Bad + Rad Gallery Event

June 2nd 2017 we revealed our work at a gallery show in MusikHaus where we rented a space painted, lit, and installed the work ourselves. A bit late to the game, but under strict time constraints we made a kickstarter and was able to raise some of the money to cover the gallery rental. We sold prints, zines and buttons at the event and were able to cover the costs of the entire even and then some.



Inside the gallery

We showcased lenticular prints from 8 different artists, and films by 10 (which were curated carefully by myself) we had written pieces by all our core members in the zine as well as 5 pages of comics.

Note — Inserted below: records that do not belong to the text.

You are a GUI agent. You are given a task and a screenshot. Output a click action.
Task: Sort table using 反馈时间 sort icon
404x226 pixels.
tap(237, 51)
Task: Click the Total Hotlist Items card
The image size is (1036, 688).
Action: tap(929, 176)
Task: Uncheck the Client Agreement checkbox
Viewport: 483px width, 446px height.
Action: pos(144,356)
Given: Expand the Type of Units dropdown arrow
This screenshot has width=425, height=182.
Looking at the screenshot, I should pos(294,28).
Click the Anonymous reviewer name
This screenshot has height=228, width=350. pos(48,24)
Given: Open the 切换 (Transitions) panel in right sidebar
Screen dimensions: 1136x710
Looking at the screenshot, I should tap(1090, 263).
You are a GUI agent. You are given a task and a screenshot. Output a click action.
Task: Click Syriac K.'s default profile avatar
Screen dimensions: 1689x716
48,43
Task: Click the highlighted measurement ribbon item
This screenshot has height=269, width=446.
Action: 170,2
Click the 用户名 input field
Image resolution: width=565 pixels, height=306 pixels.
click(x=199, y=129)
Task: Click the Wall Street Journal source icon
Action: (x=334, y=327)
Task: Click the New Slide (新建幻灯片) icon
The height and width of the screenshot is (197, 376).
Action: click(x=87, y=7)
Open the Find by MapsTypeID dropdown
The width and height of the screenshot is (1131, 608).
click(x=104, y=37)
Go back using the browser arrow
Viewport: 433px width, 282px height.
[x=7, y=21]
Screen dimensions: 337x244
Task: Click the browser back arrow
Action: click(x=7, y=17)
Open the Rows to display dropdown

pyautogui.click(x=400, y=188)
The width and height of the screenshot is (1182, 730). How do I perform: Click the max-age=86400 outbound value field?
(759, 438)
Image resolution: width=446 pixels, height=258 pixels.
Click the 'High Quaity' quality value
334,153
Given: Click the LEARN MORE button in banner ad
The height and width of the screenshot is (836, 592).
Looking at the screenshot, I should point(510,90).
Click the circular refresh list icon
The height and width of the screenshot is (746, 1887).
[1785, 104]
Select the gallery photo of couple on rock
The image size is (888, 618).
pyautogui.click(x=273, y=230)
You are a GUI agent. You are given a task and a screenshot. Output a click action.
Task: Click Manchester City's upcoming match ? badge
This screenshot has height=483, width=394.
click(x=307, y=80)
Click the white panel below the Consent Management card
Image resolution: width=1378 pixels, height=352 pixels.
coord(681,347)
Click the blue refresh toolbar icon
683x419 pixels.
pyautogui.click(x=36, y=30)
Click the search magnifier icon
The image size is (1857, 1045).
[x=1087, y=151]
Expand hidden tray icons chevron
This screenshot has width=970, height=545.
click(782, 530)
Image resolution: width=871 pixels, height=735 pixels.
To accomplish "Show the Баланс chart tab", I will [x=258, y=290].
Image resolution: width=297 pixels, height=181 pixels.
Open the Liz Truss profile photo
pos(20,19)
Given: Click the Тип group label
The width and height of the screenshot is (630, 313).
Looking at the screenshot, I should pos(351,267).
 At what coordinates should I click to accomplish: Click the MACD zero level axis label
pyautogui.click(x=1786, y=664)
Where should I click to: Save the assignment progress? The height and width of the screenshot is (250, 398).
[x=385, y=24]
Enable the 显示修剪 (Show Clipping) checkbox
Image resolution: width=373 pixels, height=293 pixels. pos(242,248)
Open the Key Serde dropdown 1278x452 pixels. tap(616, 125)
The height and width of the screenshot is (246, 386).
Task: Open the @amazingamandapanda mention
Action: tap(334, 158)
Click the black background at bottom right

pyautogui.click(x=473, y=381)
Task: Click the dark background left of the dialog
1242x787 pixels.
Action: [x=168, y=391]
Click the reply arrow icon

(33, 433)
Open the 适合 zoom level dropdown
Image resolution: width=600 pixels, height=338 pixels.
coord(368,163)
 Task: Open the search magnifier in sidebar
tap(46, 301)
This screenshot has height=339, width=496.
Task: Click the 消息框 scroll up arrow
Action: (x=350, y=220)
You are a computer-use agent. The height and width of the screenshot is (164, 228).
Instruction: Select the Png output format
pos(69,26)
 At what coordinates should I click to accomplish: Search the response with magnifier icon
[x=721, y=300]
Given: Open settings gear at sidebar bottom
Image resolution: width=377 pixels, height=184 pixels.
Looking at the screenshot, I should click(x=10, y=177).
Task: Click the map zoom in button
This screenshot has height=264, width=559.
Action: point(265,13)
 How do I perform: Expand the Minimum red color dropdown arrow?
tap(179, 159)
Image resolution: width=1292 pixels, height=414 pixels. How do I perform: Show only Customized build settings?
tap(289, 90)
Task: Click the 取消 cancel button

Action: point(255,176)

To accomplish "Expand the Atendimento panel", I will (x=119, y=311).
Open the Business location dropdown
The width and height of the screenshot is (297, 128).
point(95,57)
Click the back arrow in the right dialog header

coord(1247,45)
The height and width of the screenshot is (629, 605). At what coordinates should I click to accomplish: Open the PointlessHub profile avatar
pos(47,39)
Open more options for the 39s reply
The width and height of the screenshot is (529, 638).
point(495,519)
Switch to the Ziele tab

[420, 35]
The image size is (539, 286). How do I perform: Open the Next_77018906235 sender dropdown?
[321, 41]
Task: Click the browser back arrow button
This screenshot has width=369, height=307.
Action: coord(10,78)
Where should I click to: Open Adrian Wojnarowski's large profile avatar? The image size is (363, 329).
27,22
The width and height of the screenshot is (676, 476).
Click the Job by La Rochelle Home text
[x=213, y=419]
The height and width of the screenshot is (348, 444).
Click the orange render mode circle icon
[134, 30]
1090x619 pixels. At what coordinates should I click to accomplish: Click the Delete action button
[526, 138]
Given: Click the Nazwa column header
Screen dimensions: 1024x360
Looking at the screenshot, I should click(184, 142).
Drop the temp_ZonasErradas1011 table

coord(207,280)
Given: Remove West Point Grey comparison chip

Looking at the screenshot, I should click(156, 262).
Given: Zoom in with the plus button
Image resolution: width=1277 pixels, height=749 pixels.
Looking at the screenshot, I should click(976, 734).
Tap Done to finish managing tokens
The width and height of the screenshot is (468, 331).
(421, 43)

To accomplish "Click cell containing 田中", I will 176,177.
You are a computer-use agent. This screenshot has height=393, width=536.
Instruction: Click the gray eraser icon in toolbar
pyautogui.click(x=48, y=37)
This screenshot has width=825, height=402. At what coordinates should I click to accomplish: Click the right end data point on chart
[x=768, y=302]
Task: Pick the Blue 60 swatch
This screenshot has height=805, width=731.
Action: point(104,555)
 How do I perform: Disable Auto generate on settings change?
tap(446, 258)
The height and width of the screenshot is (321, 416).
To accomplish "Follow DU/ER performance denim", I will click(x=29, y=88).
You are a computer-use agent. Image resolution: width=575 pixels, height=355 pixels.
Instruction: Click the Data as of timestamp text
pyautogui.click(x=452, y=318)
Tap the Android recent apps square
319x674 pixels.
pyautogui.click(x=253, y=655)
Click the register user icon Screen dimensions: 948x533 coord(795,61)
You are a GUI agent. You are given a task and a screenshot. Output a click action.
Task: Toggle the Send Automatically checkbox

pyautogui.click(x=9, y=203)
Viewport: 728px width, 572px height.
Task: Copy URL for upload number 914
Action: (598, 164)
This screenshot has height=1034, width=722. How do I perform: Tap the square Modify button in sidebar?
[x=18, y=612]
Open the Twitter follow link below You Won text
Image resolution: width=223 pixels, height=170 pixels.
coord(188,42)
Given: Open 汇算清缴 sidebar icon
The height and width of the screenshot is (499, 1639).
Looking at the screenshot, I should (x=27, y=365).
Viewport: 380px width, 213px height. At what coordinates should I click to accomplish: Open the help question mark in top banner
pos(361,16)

In the gallery space I put together a rasberry pi powered touch sensitive sculpture, and our exquisite character corpse gifs were displayed on a tablet using ProtoIO to give it interact-ability. We showcased a fashion piece by Greg Dugdale and installation work from Franklin Brown.None of it would have happened without the work of a dozen different artists and animators. But special thanks to Alex MacMichael, Megan Wyble, Maggie Quinn, Saul Zimet,  Rachel Noto, Naomi Wiener, Christine White, Maggie Cummings, Franklin Brown and Darren Wells.